Tier 2 reporting is one of the requirements related to EPCRA, a federal regulation more commonly known as the “Community Right to Know Act”. This regulation was spawned as a result of a chemical accident involving methyl isocyanate in Bhopal India (in 1984) which killed thousands of workers and those living in the area around the plant. As a consequence, the EPA created this reporting requirement to allow communities to know what is being stored in their neighborhoods.

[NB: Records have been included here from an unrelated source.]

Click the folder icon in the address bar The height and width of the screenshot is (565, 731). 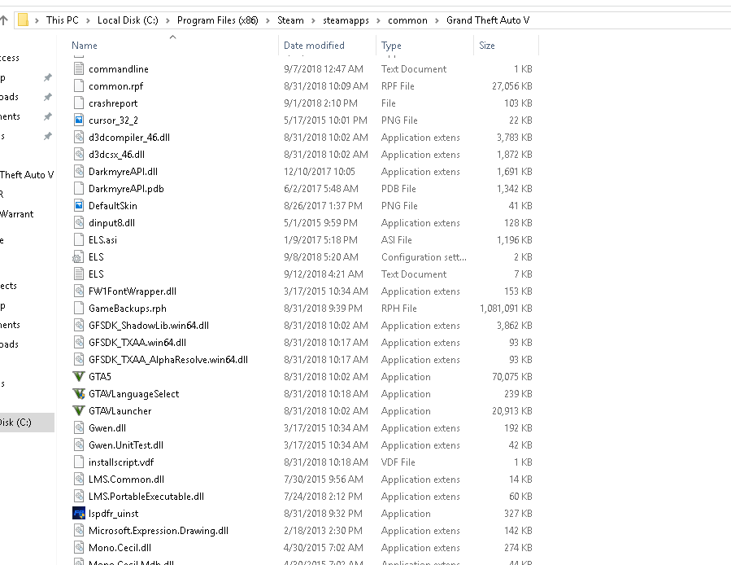[x=23, y=20]
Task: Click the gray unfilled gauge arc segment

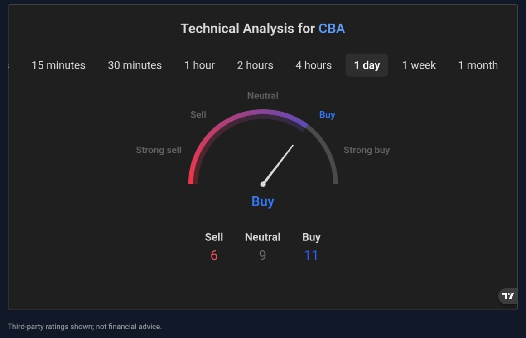Action: pyautogui.click(x=329, y=154)
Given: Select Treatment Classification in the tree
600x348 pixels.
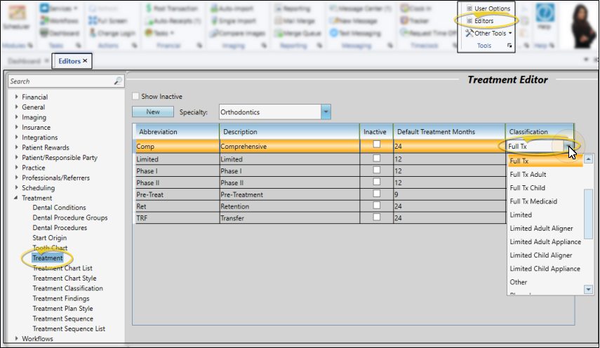Looking at the screenshot, I should tap(67, 288).
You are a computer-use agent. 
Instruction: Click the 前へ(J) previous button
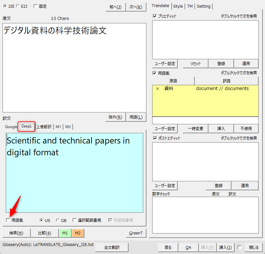[115, 7]
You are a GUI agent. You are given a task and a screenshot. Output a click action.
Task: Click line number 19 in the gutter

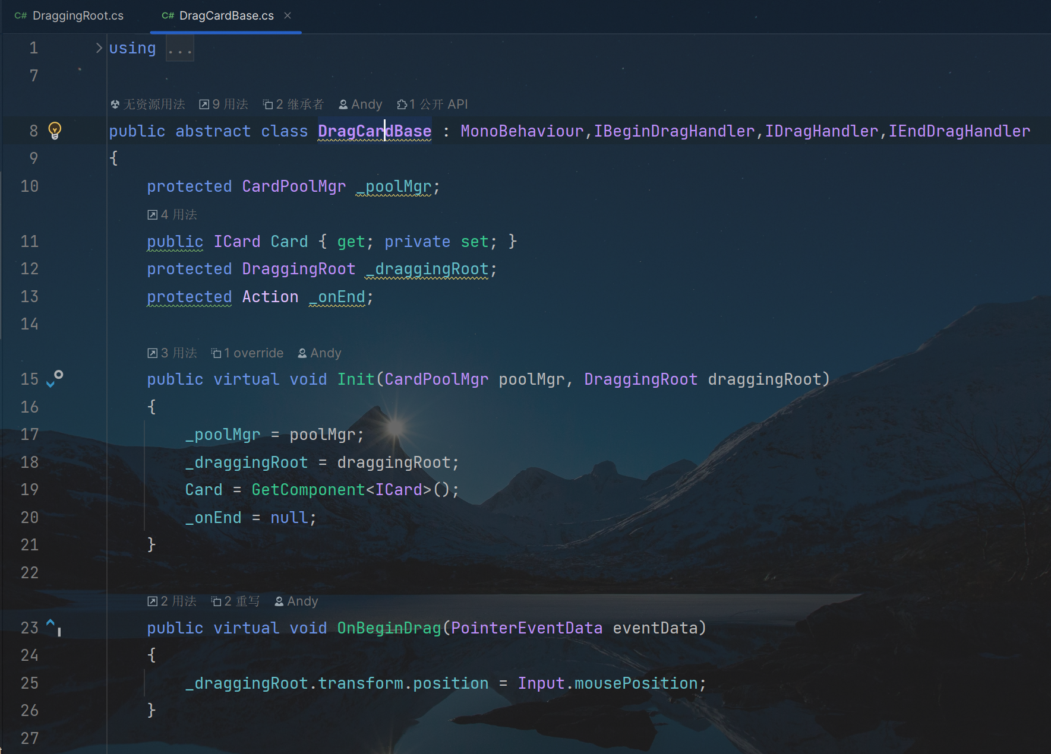coord(30,490)
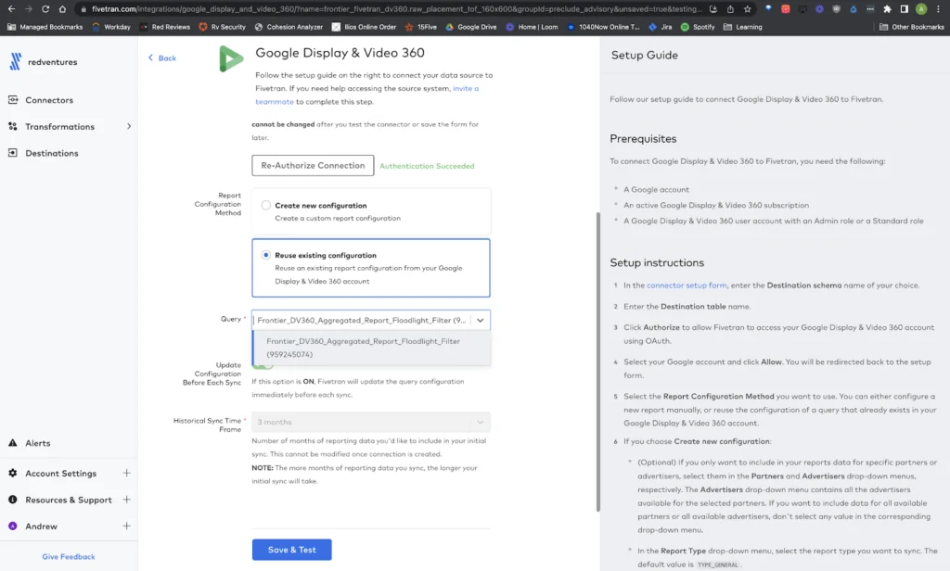Click the Alerts warning triangle icon
This screenshot has width=950, height=571.
(13, 443)
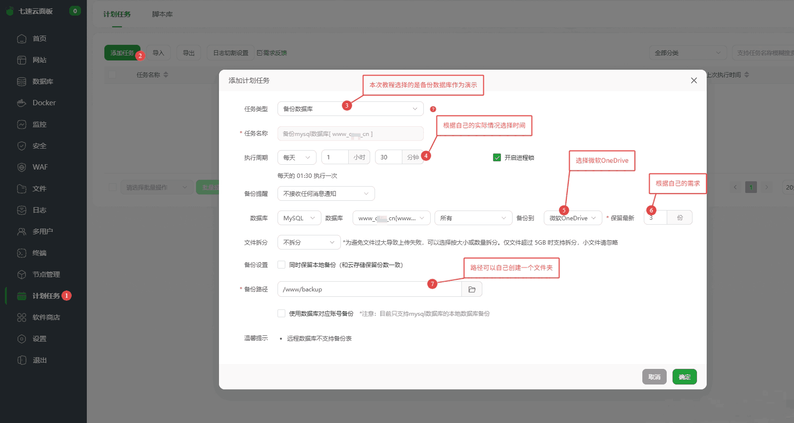This screenshot has height=423, width=794.
Task: Open the 终端 terminal icon in sidebar
Action: pos(21,253)
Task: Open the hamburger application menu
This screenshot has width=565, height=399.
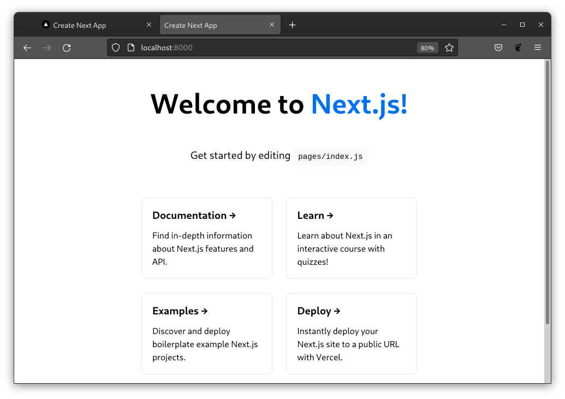Action: click(x=538, y=48)
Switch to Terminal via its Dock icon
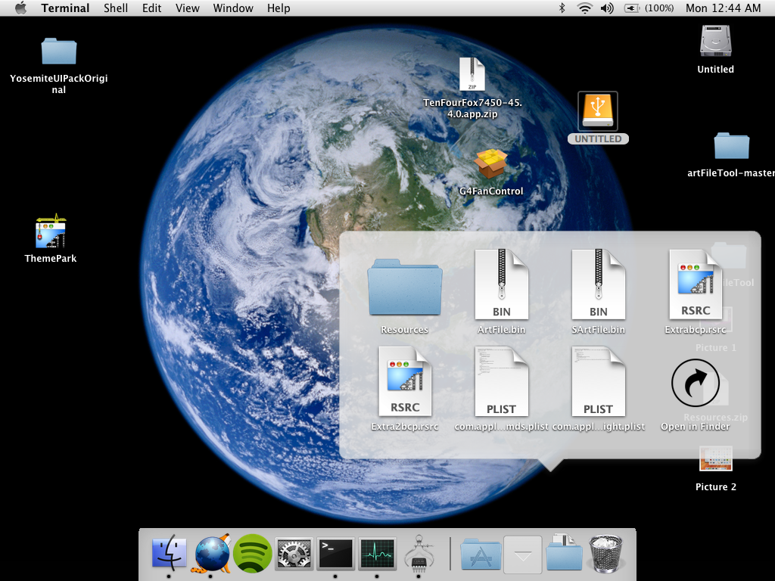Image resolution: width=775 pixels, height=581 pixels. 335,554
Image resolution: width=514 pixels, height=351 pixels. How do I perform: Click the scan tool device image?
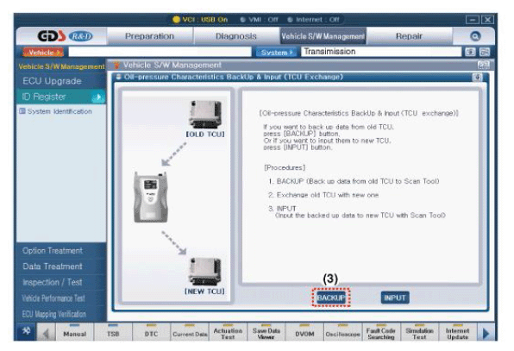[151, 197]
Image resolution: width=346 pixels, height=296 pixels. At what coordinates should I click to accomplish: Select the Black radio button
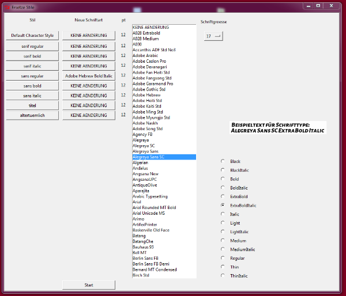223,161
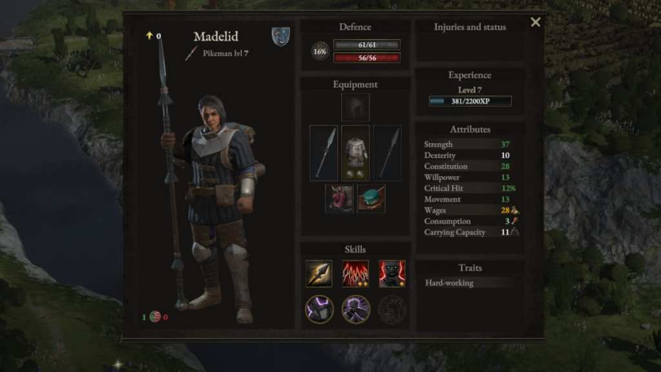The image size is (661, 372).
Task: Click the Strength attribute row
Action: click(x=470, y=144)
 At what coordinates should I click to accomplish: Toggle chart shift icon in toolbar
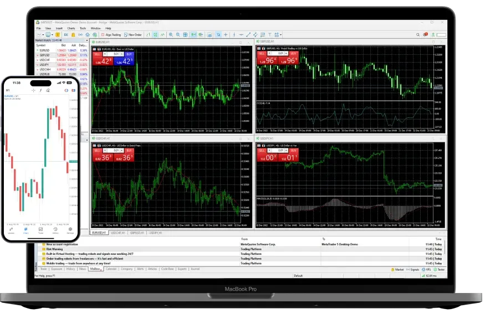(x=201, y=35)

Should I be submitting Tier 2 reports?
There are actually 3 separate reports related to Tier 2 (Form 302 related to EHS chemicals, Form 311 for chemical inventory and Form 312 for chemical identification and locations. The general “rule of thumb” is if you’re storing 10,000 lbs or more of any substance requiring the facility to have an MSDS (or SDS) because it’s an OSHA hazardous substance, then you must report it on the Annual Tier 2 report (forms 311 and 312). There are some substances considered Extremely Hazardous Substances (EHS) and which have much lower thresholds. This requires completion of Form 302. Some of the more common EHS chemicals include sulfuric, nitric and hydrochloric acid and lead. For a complete listing of the EHS chemicals, check out this link:
Some of the commonly missed chemicals for Tier 2 reporting include diesel (especially for those of you with backup generators). Those often have 850-10,000 gallon tanks associated with running the generator. When you multiply out the weight of diesel (est. 9 lbs/gal), it starts adding up to 10,000 lbs quite rapidly. The other big hitter is petroleum distillates such as various oils. This could be in totes, bulk tanks and equipment. Start adding up what you have on-site and you may find that you have much more than you realized on-site.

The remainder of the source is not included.